The two back-to-back transplants involved a medical team of more than fifty doctors and staff at the Schneider Children’s Hospital in Petah Tikva.The willingness of a grieving Palestinian family to donate their child’s organs to Israelis, and the advanced capabilities of the Israeli medical system to perform a complex series of operations has given four children a new chance at a healthy life.

It all began with a tragedy when 11-year-old Kaher Udah, a Palestinian and the youngest of 14 children, fell from the roof of his home in the village of Ourza. He was seriously injured and quickly rushed to Schneider Children’s Hospital in Petah Tikva. After spending a week in the hospital, doctors pronounced him brain dead.

Then the doctors asked his family if they would consider donating his organs to Israeli children. Udah’s parents’ immediate reaction was to agree, but to be certain, they consulted with Islamic religious authorities. According to the family, when they asked the Mufti of Jerusalem for permission to donate the organs, he in turn asked the Mufti of Saudi Arabia, who replied in a fax to the family that it was an important good deed. “The mufti said that it would be a great mitzvah,” said Udah’s brother, Ra’ad.

“The family supported this decision all the way, one that was positive, yet extremely painful at the same time,” he added. “We didn’t care at all as to whether the organs would be given to Arabs or to Jews. That didn’t matter. All that mattered was that children were going to be saved.”

After nearly all of Udah’s organs were determined fit for transplant, a logistical operation began in order to carefully coordinate the series of operations. The complex series of transplant surgeries took place in quick succession last week at the Rabin Medical Center in Petach Tikva that includes the Schneider Children’s Hospital and Beilinson Hospital.

The most dramatic and high-profile of the transplants involved his heart and lungs.
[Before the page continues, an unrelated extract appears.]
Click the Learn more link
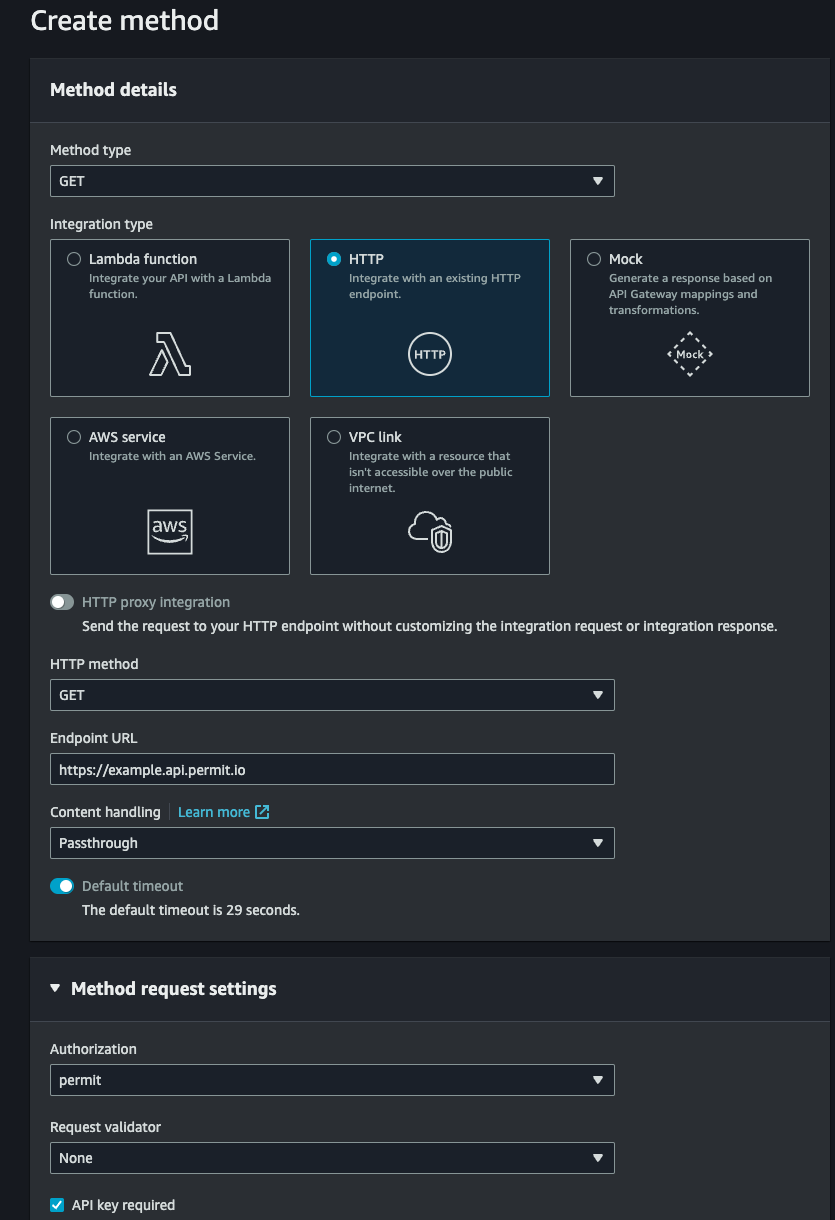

This donation spurred another “domino effect” operation in which the recipient of Udah’s organs also became an organ donor herself.

The heart and lungs were donated to Cutar Zouabi, age 13, whose lungs had deteriorated badly due to cystic fibrosis. Zouabi had been waiting for such a transplant for a year and a half – her lungs had been barely functioning. “She wanted so badly to be healthy,” her mother said.
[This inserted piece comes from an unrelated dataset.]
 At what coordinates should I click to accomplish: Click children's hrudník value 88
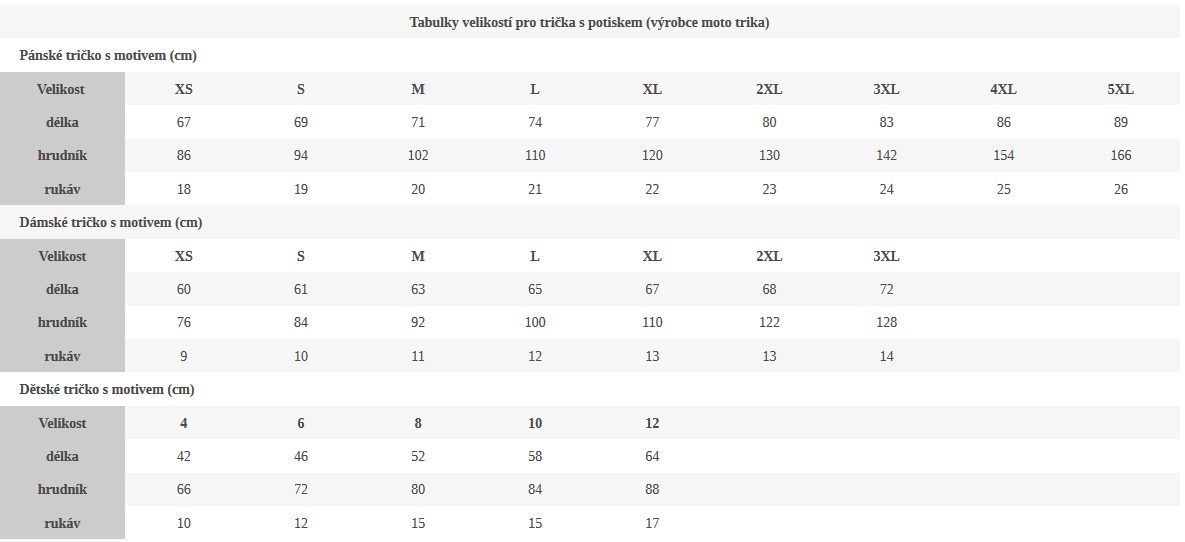pyautogui.click(x=652, y=490)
Although Zouabi’s heart was completely healthy, lung transplants are linked to the heart in a complex manner that makes lung transplants alone even more risky and difficult. Previous experience has shown that cystic fibrosis patients who have both heart and lungs replaced have a better chance at survival.

So even though Zouabi’s heart was perfectly healthy, it was removed, and her family had agreed to donate that organ as well. The heart was transplanted into Rim Jabrin, age 11, from the Israeli Arab city of Um-Al-Fahm, who would have died soon had a donor not been found.
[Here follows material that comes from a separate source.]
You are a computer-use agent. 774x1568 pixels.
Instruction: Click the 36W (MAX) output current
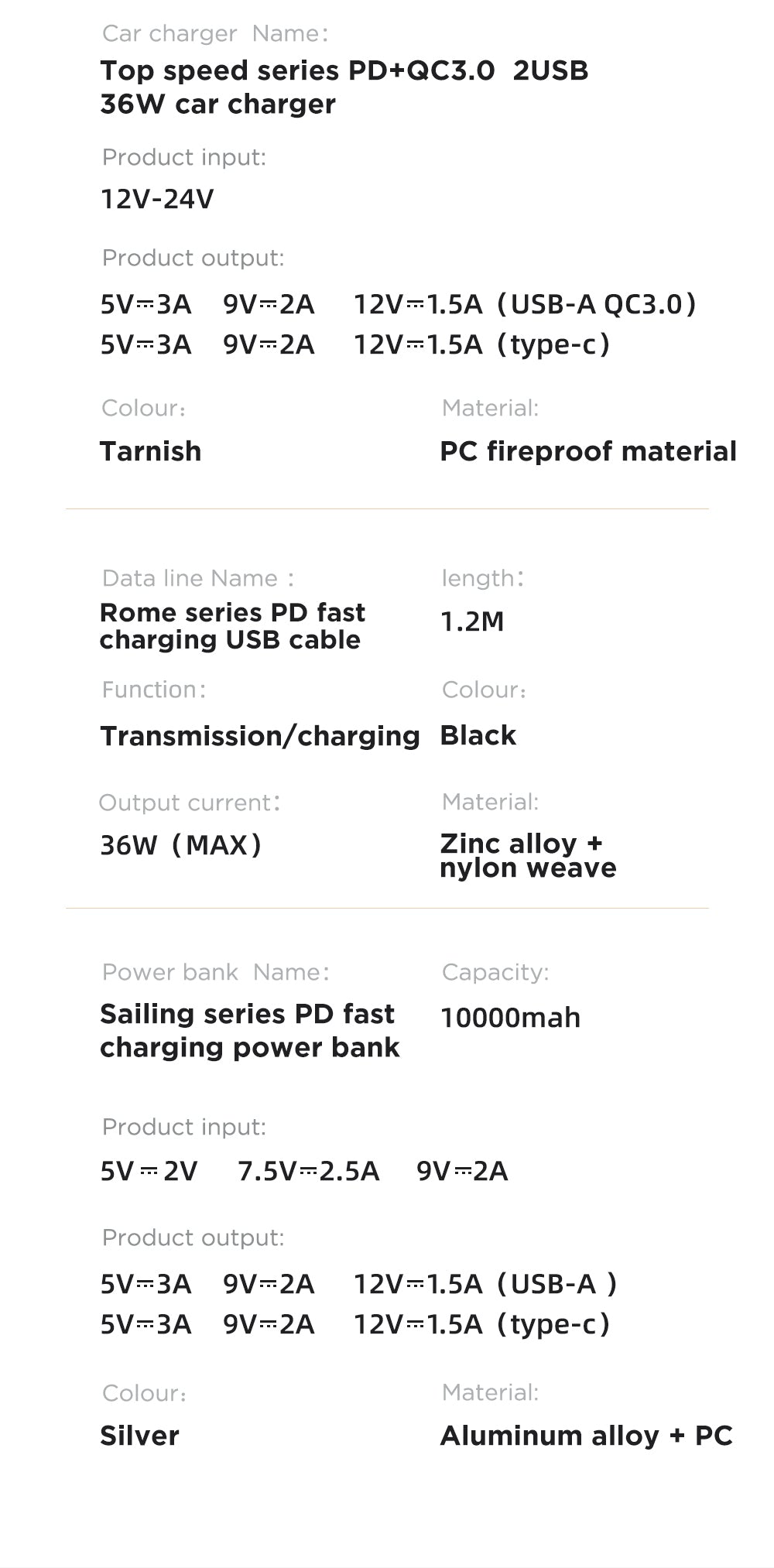click(181, 844)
This operation represented the first heart transplant from a live patient ever performed in Israel.

The two back-to-back transplants involved a medical team of more than fifty. Each move had to be carefully coordinated so that all of the organs would be outside of a body for the minimum amount of time.

When the two girls woke up from their operations, Kaher’s mother, Nadia was there.

“I was so happy for them, and wish them a good and long life. I see these two girls as a continuation of Kaher. I hugged and kissed them, and I want to stay in touch with them. They are my daughters now,” she said.

She has two additional “children” as well. Later on the same day, Kaher’s liver and one of his kidneys was transplanted into a third child, and his other kidney into a fourth child.